Research Overview

The ability of a cell to respond to environmental stresses, differentiate properly, and progress normally through the cell cycle requires a specific and coordinated gene expression program involving regulated transcription of thousands of genes. The initiation of transcription is in large part controlled by the binding of transcriptional activators and repressors (trans factors) to specific sequences on DNA (cis elements). Despite their importance, the sequence specificities of most transcription factors (TFs) remain unknown, underscoring the need for a rapid and universal method to discover the cis element sequences bound by specific TFs.

To address this need we developed a novel DNA microarray-based in vitro technology, which we named protein binding microarrays (PBMs). This technology allows rapid, high-throughput characterization of the DNA binding site sequence specificities of TFs in a single day. We also developed a genome-sequence independent, universal PBM technology that can be used on TFs and other DNA-binding proteins from any organism. (Mukherjee et al., Nature Genetics (2004) 36(12):1331-9; Berger et al., Nature Biotechnology (2006) 24(11):1429-1435). The universal PBM technology is depicted in the schematic below.

Universal PBM containing all possible 10-mer binding sites, bound by the S. cerevisiae TF Cbf1 expressed with a glutathione S-transferase (GST) epitope tag. Above is a schematic showing the three main stages of each experiment: primer annealing, primer extension, and protein binding. Beneath are zoom-in images of each stage for the same microarray, scanned at different wavelengths: Cy5-labeled universal primer, Cy3-labeled dUTP and Alexa488-conjugated a-GST antibody. Fluorescence intensities are shown in false color, with blue indicating low signal intensity, green indicating moderate signal intensity, yellow indicating high signal intensity, and white indicating saturated signal intensity. The variability observed in the Cy3-dUTP signal is due to differences in the nucleotide composition of each feature. The blank spots are single-stranded negative control probes that do not contain the universal primer sequence.
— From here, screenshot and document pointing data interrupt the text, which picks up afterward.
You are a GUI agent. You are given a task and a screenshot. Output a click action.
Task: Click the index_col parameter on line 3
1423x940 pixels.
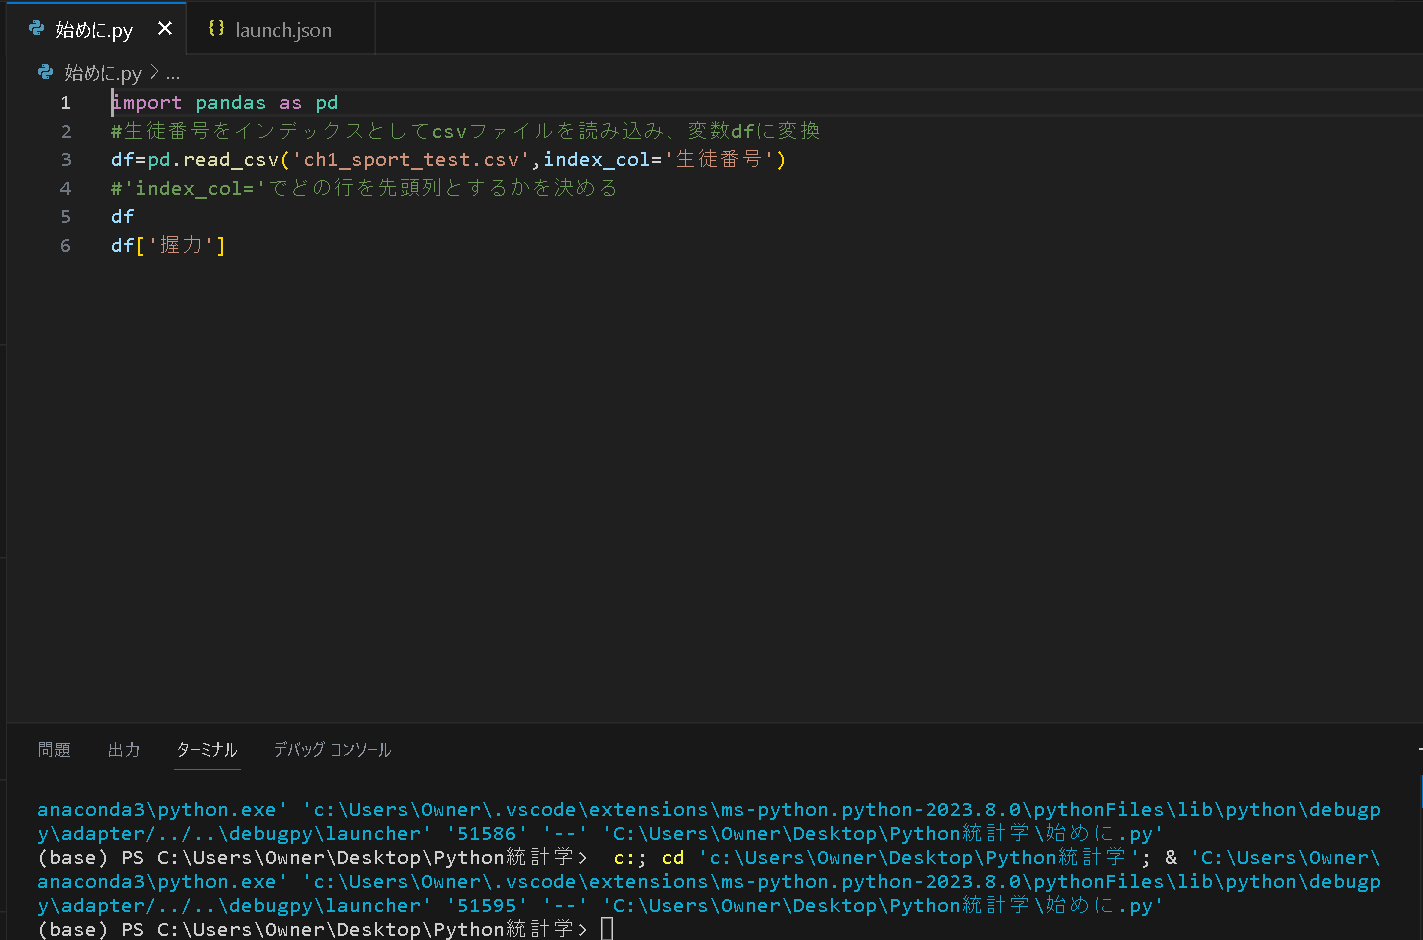point(596,160)
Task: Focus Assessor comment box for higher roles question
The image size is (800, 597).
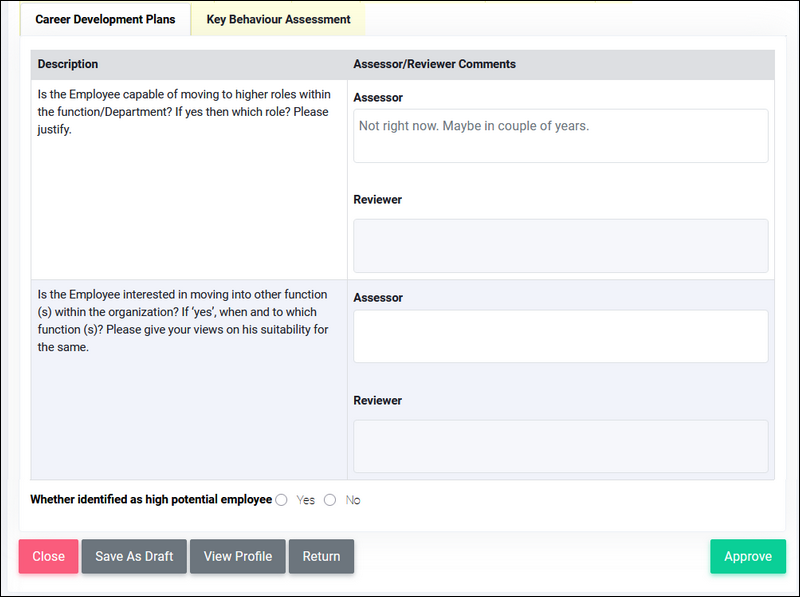Action: [x=560, y=136]
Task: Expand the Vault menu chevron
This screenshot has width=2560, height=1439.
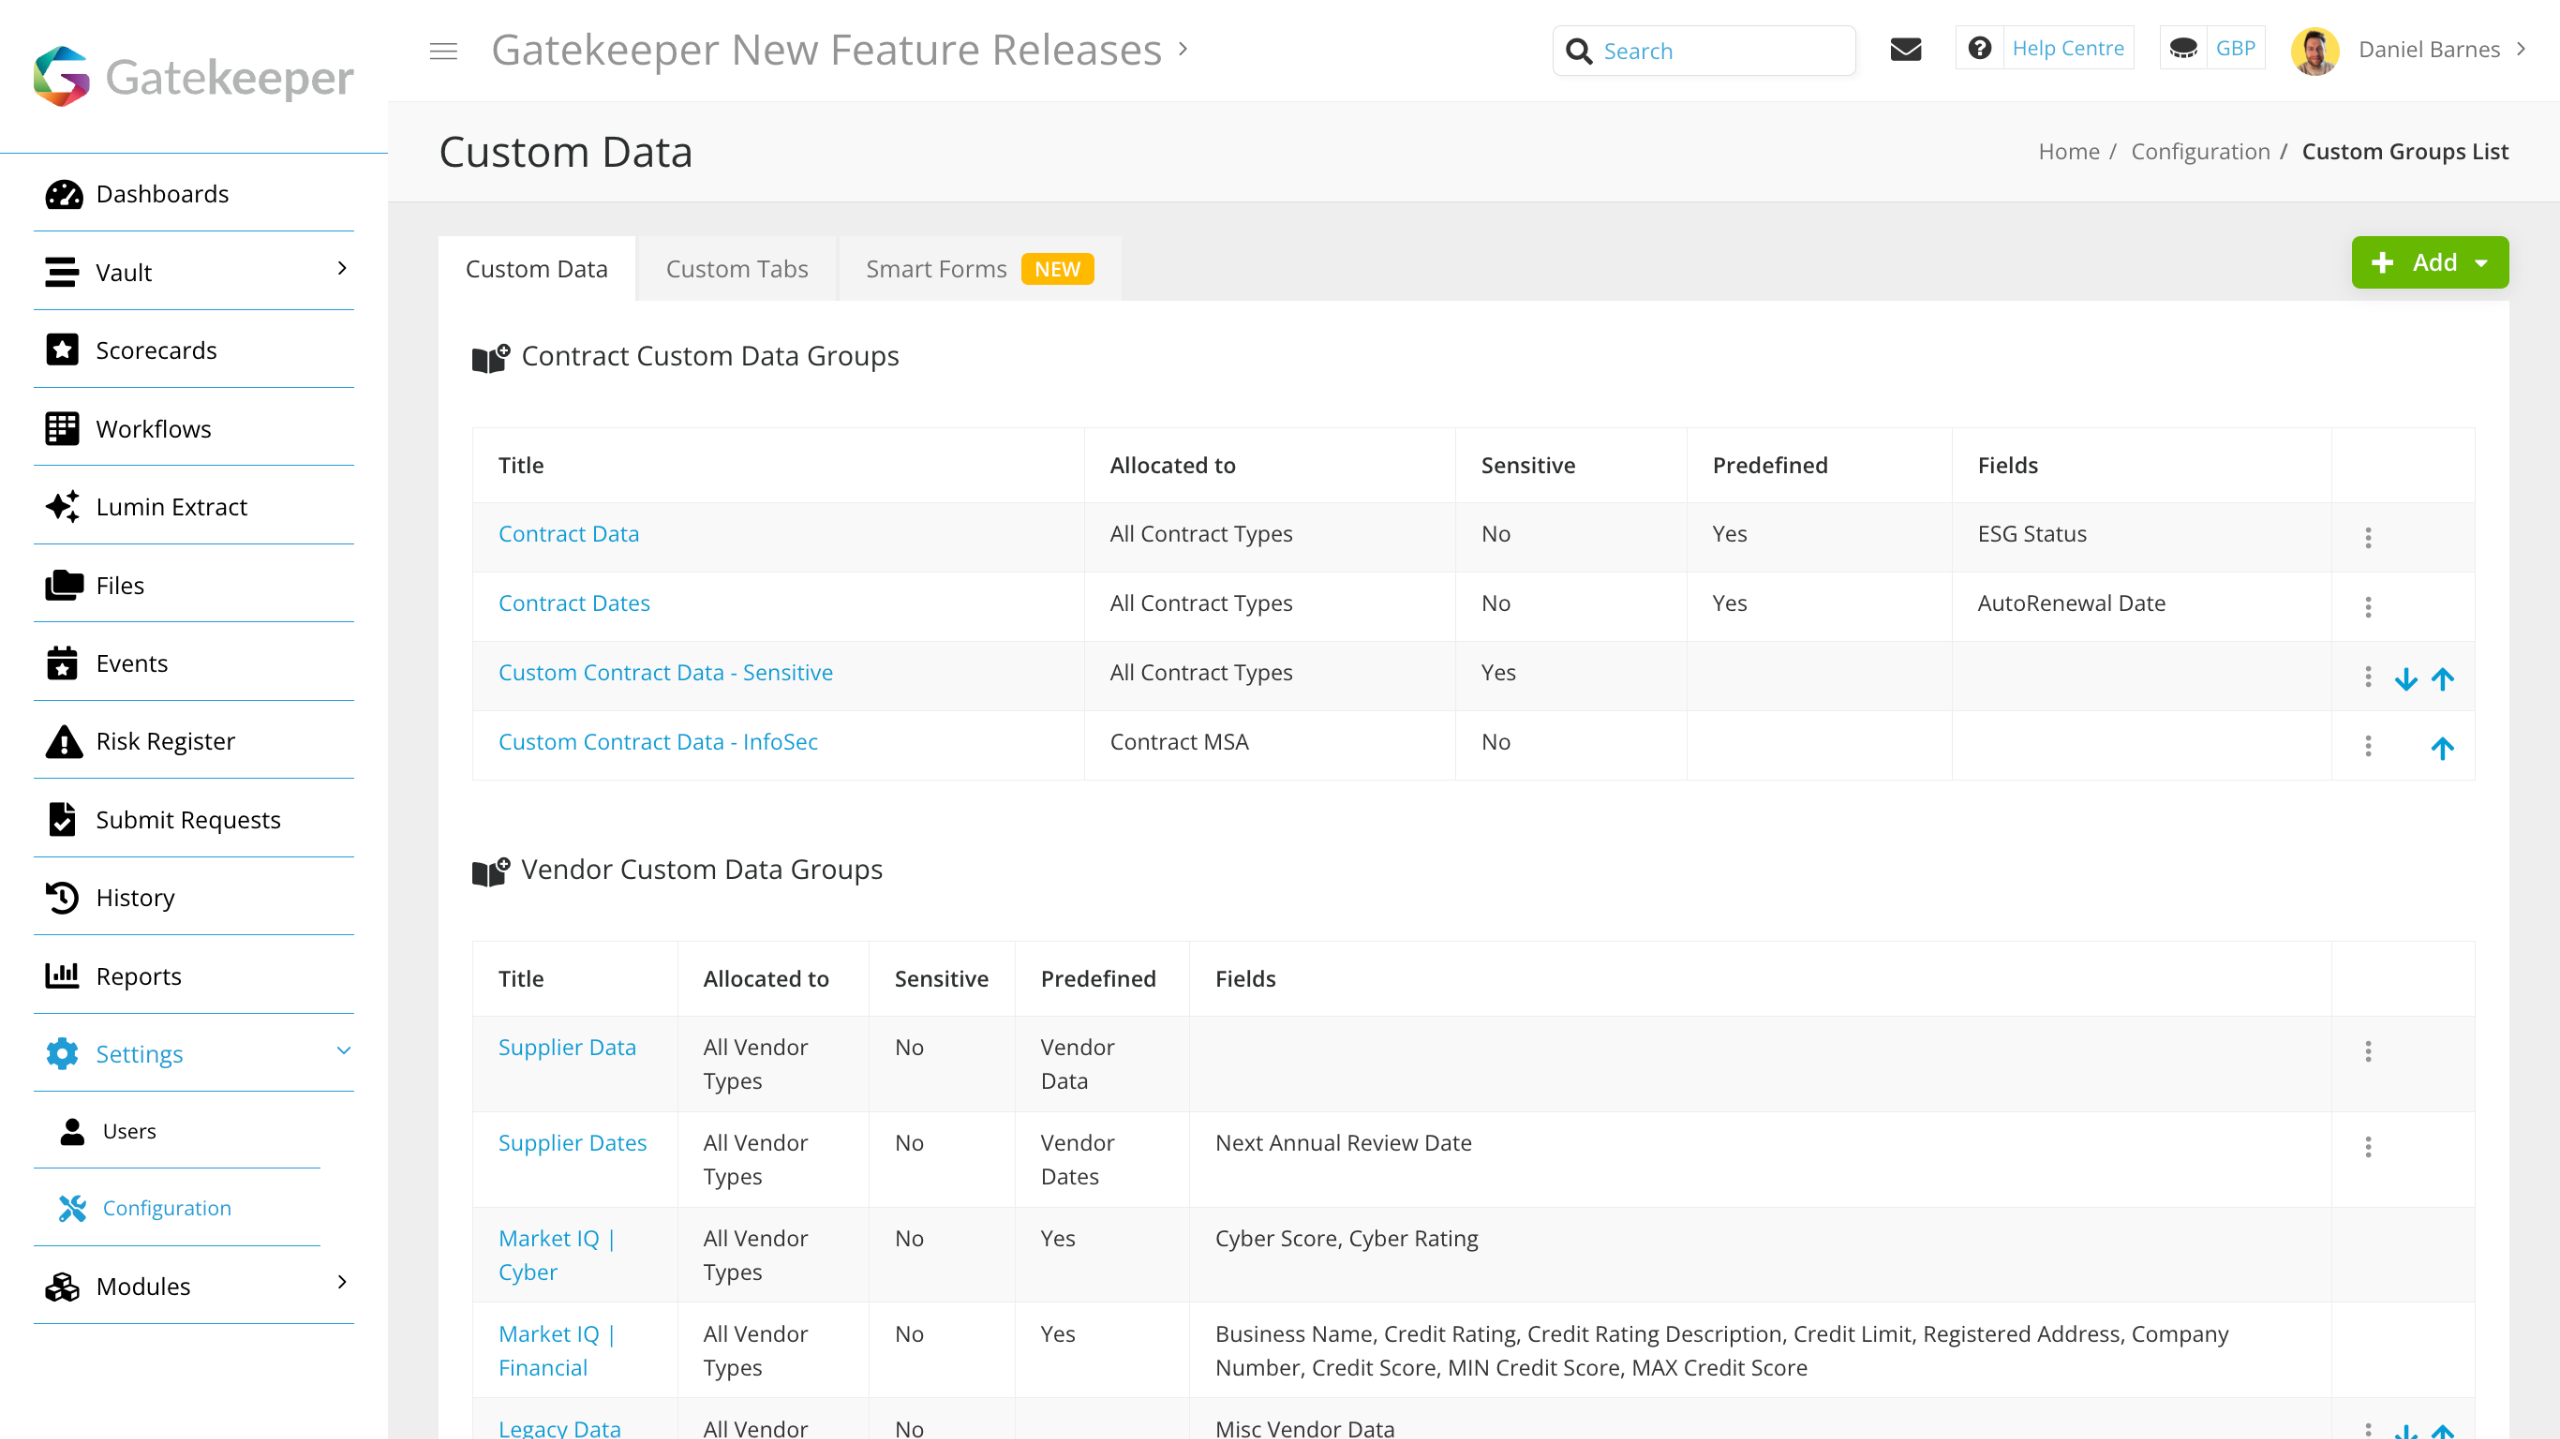Action: coord(342,269)
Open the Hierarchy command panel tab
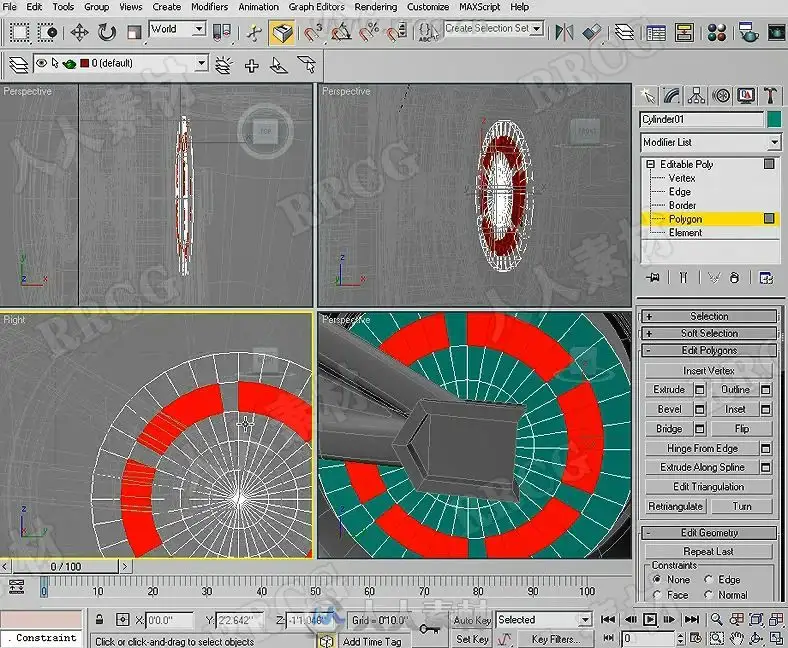Screen dimensions: 788x648 click(x=697, y=96)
Using PBMs, we have identified the DNA binding site sequence specificities of hundreds of TFs from a wide range of organisms, including yeast, worm, fly, mouse, human, and the important pathogens Vibrio harveyi and Plasmodium falciparum. PBM binding specificity data also allow for improved prediction of genomic TF binding sites and TFs' combinatorial co-regulation of target genes, which aid in the identification of cis regulatory elements and gene regulatory networks.

In pursuit of these broader and more integrated goals we have developed computational approaches for analyzing cis regulatory modules (CRMs), which are groups of many specific cis regulatory elements in close proximity along the genomic DNA. We have developed algorithms that include a rigorous statistical consideration of TF binding site clustering, their combinatorial co-occurrences, and cross-species conservation in order to identify candidate CRMs. We have seen that our predicted CRMs are bound by the corresponding TFs in mammalian cells, and that predicted transcriptional enhancers drive temporal- and cell-specific gene expression in the developing Drosophila embryo. A newer algorithm of ours can refine a prior hypothesis of TFs' combinatorial co-regulation of the expression of their target genes. These and newer strategies under development in our lab can be applied widely for analyzing metazoan transcriptional regulatory networks.